Middelen gerelateerde stoornissen Flashcards
Indeling drugs (verschillende types)
Sederend [Sedativa, Psycholecptica]
- Alcohol
- Barbitraten, opiaten, benzo’s
- Heroïne
Opwekkend [Analeptica]
- Nicotine, Caffeïne
- Cocaïne, Amfetamine
Bewustzijnsveranderend [Psychodysleptica] = psychotische symptomen
- LSD, XTC, MSMA, THC
Overdosis volgens Type drug
Psycholeptica (sederende) = Moe, slaap, coma, AH stop en dood
Analeptica (stimulantia) = Overprikkeling, ritme stoornissen
Psychodysleptica (psychose) = Psychose beeld
Alcohol probleem (freq, hoeveelheid, gevolgen)
- Levercirrose, tumoren, verslaving
- 10% ooit alcohol probleem in het leven
- Max 10u/week
- Gevolgen = 1/9 mannen en 1/13 vrouwen sterft DOOR alcohol
- 8.3% mannen > 22 E/Week alcohol
Hoe ga je alcohol misbruik bespreken met de pt?
CAGE vragenlijst:
- Cut Down?
- Ambetant gevoeld over opmerkingen?
- Guilty?
- Eye opener/ (alcohol nodig om de dag te starten)
2 x ja => Alcohol probleem => 11.1% van de Belgen
Tranquilizers
- Vrouwen
- Slaapmedicatie en sedativa
- > 4 weken gebruiken is groot verslavings risico
- Zolpidem + Benzodiazepines
Cannabis
- Jongere mensen
- Psychodyslepticum
- Klam, relax, minder initiatief
- Risico = trigger voor psychose
Treatment gap
Te weinig mensen worden behandeld.
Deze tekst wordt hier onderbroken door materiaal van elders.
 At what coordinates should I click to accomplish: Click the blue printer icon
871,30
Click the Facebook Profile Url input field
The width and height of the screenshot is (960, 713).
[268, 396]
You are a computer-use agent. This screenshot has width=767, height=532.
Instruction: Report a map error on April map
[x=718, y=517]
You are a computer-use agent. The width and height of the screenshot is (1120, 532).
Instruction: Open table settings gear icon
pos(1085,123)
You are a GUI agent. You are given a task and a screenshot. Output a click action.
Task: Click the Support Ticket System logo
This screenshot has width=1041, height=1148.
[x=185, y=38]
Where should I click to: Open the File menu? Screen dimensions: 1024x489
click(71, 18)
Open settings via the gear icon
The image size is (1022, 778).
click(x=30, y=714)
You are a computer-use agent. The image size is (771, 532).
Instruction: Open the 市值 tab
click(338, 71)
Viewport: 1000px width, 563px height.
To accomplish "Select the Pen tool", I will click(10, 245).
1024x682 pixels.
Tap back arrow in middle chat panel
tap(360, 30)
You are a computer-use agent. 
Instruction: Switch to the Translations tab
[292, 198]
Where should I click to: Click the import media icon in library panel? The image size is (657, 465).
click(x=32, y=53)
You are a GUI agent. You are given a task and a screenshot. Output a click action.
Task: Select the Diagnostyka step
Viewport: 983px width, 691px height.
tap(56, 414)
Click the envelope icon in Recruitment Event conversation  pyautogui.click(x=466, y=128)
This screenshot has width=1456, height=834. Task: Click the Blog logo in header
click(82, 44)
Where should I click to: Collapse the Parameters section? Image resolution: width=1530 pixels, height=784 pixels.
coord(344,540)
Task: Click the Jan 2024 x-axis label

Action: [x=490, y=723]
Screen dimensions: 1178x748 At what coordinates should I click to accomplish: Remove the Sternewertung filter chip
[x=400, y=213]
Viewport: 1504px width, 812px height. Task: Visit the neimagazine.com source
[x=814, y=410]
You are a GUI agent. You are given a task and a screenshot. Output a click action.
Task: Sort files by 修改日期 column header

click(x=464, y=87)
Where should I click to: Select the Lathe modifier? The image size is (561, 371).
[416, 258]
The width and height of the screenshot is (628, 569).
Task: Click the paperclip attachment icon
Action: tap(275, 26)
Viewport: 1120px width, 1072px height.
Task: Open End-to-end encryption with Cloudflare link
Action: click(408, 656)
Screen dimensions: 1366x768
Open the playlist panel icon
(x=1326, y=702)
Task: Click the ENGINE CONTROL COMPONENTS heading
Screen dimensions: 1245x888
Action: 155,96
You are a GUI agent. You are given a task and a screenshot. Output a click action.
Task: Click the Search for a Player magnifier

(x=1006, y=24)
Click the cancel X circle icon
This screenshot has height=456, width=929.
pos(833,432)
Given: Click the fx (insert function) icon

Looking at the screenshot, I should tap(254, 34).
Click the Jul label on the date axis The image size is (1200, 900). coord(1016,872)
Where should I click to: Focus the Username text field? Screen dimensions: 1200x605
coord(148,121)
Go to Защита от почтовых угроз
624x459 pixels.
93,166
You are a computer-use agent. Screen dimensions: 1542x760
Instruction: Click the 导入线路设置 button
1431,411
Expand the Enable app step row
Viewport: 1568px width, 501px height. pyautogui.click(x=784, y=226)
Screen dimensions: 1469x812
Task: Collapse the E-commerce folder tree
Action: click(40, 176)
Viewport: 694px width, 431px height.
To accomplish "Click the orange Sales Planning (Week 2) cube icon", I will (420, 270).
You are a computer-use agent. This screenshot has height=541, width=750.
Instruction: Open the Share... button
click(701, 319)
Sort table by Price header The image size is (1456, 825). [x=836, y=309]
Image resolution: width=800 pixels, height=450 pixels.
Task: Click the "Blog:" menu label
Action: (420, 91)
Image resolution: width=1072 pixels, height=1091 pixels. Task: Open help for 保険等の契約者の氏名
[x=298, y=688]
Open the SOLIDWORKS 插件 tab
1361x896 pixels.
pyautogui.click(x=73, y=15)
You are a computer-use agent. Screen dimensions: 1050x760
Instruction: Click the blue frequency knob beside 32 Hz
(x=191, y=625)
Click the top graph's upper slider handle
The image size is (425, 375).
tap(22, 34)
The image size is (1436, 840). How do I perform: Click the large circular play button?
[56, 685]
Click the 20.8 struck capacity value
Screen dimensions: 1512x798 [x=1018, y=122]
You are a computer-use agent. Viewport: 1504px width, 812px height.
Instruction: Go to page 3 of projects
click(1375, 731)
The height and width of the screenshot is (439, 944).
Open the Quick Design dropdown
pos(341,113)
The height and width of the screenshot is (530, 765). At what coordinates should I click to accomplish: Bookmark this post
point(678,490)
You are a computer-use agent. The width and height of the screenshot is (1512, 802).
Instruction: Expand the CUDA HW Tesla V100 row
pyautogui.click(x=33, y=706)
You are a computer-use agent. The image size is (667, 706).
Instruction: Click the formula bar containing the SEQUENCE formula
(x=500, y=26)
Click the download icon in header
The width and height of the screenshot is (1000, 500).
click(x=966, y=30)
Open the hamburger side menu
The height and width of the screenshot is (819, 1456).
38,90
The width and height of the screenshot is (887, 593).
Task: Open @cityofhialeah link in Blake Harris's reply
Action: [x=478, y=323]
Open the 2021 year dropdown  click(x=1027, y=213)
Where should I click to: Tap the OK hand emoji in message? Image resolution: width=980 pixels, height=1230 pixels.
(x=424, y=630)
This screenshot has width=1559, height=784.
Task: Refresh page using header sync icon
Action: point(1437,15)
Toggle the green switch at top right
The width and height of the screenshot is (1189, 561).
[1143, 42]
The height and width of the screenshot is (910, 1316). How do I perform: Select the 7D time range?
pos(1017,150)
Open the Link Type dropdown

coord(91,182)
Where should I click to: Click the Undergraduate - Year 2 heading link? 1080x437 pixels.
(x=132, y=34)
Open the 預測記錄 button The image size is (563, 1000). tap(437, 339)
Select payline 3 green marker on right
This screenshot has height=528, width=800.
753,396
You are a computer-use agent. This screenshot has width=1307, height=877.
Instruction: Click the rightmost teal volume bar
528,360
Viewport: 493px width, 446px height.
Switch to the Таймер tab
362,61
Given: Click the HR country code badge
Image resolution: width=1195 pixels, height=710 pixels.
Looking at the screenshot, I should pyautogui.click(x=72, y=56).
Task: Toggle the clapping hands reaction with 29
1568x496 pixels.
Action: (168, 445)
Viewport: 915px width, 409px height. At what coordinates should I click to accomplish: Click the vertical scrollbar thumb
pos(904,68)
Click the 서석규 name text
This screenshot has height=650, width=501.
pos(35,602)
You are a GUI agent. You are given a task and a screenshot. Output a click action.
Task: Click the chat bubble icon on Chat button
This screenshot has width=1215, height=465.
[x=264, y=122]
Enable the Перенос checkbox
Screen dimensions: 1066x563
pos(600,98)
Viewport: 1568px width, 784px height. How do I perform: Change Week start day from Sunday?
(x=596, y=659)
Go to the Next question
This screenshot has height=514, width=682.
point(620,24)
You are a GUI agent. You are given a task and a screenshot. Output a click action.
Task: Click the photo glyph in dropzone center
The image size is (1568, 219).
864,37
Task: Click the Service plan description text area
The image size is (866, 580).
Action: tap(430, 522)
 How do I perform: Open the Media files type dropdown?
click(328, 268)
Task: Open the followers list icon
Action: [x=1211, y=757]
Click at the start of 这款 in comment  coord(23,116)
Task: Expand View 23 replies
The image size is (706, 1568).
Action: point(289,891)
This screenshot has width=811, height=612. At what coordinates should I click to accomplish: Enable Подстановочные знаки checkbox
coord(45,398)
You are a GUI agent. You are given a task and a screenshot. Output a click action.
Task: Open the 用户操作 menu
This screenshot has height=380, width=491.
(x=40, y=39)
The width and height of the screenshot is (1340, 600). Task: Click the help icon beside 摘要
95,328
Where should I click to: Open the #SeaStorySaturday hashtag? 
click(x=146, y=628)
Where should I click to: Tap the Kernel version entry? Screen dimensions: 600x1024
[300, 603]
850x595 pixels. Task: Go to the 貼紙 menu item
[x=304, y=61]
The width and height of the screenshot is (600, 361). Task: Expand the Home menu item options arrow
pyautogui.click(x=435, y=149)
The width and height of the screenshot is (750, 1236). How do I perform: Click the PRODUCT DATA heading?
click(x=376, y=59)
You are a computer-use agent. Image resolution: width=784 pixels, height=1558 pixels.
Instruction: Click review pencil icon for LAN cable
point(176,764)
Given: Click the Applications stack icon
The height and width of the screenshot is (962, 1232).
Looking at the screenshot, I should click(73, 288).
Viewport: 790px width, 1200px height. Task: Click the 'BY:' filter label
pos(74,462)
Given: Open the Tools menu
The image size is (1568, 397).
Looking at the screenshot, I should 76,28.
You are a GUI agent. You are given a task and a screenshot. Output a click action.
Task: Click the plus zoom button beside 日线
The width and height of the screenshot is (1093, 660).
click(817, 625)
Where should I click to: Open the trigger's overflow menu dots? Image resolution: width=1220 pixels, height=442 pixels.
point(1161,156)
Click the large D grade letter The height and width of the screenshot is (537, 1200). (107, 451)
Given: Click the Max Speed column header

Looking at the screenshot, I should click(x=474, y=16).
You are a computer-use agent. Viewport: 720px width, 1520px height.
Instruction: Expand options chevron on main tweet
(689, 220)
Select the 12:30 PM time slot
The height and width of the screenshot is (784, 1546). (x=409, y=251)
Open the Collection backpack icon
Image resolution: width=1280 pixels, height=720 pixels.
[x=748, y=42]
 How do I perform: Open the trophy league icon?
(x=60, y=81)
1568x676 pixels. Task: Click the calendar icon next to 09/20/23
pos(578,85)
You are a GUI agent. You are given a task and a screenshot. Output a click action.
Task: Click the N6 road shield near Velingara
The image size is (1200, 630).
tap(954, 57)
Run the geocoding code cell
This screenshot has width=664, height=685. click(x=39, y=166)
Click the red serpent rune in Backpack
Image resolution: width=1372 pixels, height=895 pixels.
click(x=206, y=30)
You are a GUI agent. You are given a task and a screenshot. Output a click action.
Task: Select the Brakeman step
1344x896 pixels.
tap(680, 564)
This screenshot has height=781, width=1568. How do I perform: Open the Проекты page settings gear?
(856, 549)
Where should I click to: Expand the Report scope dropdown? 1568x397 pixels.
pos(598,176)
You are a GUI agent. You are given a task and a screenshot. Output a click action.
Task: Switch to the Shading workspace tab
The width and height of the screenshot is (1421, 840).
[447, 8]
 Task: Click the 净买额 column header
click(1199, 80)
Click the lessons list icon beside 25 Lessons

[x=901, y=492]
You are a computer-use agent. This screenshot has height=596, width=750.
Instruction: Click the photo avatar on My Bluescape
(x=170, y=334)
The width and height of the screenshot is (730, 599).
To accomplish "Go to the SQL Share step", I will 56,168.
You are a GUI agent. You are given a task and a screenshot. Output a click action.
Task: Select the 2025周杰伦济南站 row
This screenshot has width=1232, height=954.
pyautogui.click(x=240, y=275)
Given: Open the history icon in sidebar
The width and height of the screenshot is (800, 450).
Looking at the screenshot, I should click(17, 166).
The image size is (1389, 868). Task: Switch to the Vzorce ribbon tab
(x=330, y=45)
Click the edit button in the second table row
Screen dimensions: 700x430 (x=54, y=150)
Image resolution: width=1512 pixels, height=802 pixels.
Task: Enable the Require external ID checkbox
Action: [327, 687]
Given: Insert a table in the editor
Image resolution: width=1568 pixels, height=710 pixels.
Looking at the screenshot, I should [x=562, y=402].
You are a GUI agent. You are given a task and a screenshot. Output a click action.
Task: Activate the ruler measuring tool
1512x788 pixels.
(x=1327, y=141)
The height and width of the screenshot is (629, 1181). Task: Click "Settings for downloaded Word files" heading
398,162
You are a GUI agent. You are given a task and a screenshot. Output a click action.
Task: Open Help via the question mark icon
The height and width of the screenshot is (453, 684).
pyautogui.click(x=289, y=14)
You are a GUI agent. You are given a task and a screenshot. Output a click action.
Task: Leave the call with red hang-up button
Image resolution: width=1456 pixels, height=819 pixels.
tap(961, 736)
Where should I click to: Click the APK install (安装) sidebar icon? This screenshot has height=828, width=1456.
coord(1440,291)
Vooral probleem bij de mensen die onderliggende affectieve stoornis hebben
We zien slechts 8-10% van de alcohol verslavingen in België + vaak is er een 18 jaar delay tussen verslaving en en hulpvraag
Voor niet verslavings problemen is er ook een treatment gap (schizo (18%) - depressie (45%), angst (62%))
Alcohol gerelateerde problematiek - stoornissen en en door gebruik
STOORNISSEN IN GEBRUIK:
- misbruik = Te Veel waardoor dysfunctie (werk etc)
- Afhankelijkelijkheid = kan niet zonder = verslaafd
STOORNISSEN DOOR GEBRUIK:
- Depressie, slaap problemen
- Geheugen problemen, dementie (chr. benzo of alcohol gebruik)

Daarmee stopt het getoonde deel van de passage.